Job | Reproduce every item below verbatim, one per line, keeping its original order and characters unchanged.

Listing |

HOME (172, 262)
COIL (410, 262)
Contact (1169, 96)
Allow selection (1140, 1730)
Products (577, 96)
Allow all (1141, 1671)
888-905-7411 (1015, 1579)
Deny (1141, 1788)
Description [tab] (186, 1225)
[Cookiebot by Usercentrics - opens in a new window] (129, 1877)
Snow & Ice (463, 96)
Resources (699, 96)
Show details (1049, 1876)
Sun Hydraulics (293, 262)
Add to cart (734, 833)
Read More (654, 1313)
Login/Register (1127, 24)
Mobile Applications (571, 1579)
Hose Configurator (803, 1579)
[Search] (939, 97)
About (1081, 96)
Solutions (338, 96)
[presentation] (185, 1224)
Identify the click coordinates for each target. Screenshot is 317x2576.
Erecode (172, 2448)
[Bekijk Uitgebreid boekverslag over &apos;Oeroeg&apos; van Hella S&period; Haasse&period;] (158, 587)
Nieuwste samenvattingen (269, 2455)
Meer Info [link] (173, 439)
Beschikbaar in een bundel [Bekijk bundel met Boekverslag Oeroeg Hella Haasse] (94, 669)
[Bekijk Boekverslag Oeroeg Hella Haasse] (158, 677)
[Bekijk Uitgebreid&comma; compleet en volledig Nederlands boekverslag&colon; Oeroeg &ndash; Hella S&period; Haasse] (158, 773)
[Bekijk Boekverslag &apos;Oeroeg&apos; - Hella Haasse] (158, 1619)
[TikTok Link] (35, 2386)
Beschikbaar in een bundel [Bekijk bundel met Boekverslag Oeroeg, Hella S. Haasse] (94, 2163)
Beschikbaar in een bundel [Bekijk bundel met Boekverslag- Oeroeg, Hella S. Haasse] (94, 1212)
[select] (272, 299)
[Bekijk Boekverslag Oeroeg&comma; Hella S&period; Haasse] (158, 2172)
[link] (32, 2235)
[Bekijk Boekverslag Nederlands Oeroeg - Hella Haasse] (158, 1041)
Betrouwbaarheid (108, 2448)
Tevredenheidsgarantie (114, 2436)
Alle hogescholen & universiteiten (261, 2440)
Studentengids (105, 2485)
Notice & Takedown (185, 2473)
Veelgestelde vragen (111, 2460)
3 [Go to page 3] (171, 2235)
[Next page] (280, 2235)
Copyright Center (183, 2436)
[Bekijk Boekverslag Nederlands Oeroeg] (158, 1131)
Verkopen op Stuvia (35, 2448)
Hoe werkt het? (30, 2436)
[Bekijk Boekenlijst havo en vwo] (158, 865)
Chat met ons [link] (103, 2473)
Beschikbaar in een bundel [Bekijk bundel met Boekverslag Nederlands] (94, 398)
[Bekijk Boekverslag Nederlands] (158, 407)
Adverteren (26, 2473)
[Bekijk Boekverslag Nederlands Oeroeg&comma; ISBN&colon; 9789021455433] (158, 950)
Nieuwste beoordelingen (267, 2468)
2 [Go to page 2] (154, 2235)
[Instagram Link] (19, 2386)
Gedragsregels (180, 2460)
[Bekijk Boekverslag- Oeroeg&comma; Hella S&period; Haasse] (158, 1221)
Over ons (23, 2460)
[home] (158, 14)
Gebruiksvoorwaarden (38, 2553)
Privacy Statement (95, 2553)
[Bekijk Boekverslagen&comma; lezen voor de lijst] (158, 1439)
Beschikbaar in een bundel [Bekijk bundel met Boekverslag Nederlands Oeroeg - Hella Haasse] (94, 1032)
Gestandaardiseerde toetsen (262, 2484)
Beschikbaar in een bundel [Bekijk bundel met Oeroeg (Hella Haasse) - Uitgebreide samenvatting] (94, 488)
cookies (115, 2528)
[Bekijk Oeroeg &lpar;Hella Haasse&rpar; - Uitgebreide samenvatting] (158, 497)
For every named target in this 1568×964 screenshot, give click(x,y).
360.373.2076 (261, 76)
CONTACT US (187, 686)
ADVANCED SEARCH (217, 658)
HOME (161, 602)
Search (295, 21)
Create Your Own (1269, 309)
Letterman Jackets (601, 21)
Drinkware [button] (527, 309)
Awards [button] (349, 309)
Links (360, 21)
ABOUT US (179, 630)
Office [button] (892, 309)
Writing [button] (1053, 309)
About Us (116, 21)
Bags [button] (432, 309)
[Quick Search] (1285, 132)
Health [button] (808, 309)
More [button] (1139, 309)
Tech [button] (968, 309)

Answer to the exercise |
HOME (172, 262)
COIL (410, 262)
Contact (1169, 96)
Allow selection (1140, 1730)
Products (577, 96)
Allow all (1141, 1671)
888-905-7411 (1015, 1579)
Deny (1141, 1788)
Description [tab] (186, 1225)
[Cookiebot by Usercentrics - opens in a new window] (129, 1877)
Snow & Ice (463, 96)
Resources (699, 96)
Show details (1049, 1876)
Sun Hydraulics (293, 262)
Add to cart (734, 833)
Read More (654, 1313)
Login/Register (1127, 24)
Mobile Applications (571, 1579)
Hose Configurator (803, 1579)
[Search] (939, 97)
About (1081, 96)
Solutions (338, 96)
[presentation] (185, 1224)
Identify the click coordinates for each target. Screenshot is 317x2576.
Erecode (172, 2448)
[Bekijk Uitgebreid boekverslag over &apos;Oeroeg&apos; van Hella S&period; Haasse&period;] (158, 587)
Nieuwste samenvattingen (269, 2455)
Meer Info [link] (173, 439)
Beschikbaar in een bundel [Bekijk bundel met Boekverslag Oeroeg Hella Haasse] (94, 669)
[Bekijk Boekverslag Oeroeg Hella Haasse] (158, 677)
[Bekijk Uitgebreid&comma; compleet en volledig Nederlands boekverslag&colon; Oeroeg &ndash; Hella S&period; Haasse] (158, 773)
[Bekijk Boekverslag &apos;Oeroeg&apos; - Hella Haasse] (158, 1619)
[TikTok Link] (35, 2386)
Beschikbaar in een bundel [Bekijk bundel met Boekverslag Oeroeg, Hella S. Haasse] (94, 2163)
Beschikbaar in een bundel [Bekijk bundel met Boekverslag- Oeroeg, Hella S. Haasse] (94, 1212)
[select] (272, 299)
[Bekijk Boekverslag Oeroeg&comma; Hella S&period; Haasse] (158, 2172)
[link] (32, 2235)
[Bekijk Boekverslag Nederlands Oeroeg - Hella Haasse] (158, 1041)
Betrouwbaarheid (108, 2448)
Tevredenheidsgarantie (114, 2436)
Alle hogescholen & universiteiten (261, 2440)
Studentengids (105, 2485)
Notice & Takedown (185, 2473)
Veelgestelde vragen (111, 2460)
3 [Go to page 3] (171, 2235)
[Next page] (280, 2235)
Copyright Center (183, 2436)
[Bekijk Boekverslag Nederlands Oeroeg] (158, 1131)
Verkopen op Stuvia (35, 2448)
Hoe werkt het? (30, 2436)
[Bekijk Boekenlijst havo en vwo] (158, 865)
Chat met ons [link] (103, 2473)
Beschikbaar in een bundel [Bekijk bundel met Boekverslag Nederlands] (94, 398)
[Bekijk Boekverslag Nederlands] (158, 407)
Adverteren (26, 2473)
[Bekijk Boekverslag Nederlands Oeroeg&comma; ISBN&colon; 9789021455433] (158, 950)
Nieuwste beoordelingen (267, 2468)
2 [Go to page 2] (154, 2235)
[Instagram Link] (19, 2386)
Gedragsregels (180, 2460)
[Bekijk Boekverslag- Oeroeg&comma; Hella S&period; Haasse] (158, 1221)
Over ons (23, 2460)
[home] (158, 14)
Gebruiksvoorwaarden (38, 2553)
Privacy Statement (95, 2553)
[Bekijk Boekverslagen&comma; lezen voor de lijst] (158, 1439)
Beschikbaar in een bundel [Bekijk bundel met Boekverslag Nederlands Oeroeg - Hella Haasse] (94, 1032)
Gestandaardiseerde toetsen (262, 2484)
Beschikbaar in een bundel [Bekijk bundel met Oeroeg (Hella Haasse) - Uitgebreide samenvatting] (94, 488)
cookies (115, 2528)
[Bekijk Oeroeg &lpar;Hella Haasse&rpar; - Uitgebreide samenvatting] (158, 497)
For every named target in this 1568×964 screenshot, give click(x,y).
360.373.2076 (261, 76)
CONTACT US (187, 686)
ADVANCED SEARCH (217, 658)
HOME (161, 602)
Search (295, 21)
Create Your Own (1269, 309)
Letterman Jackets (601, 21)
Drinkware [button] (527, 309)
Awards [button] (349, 309)
Links (360, 21)
ABOUT US (179, 630)
Office [button] (892, 309)
Writing [button] (1053, 309)
About Us (116, 21)
Bags [button] (432, 309)
[Quick Search] (1285, 132)
Health [button] (808, 309)
More [button] (1139, 309)
Tech [button] (968, 309)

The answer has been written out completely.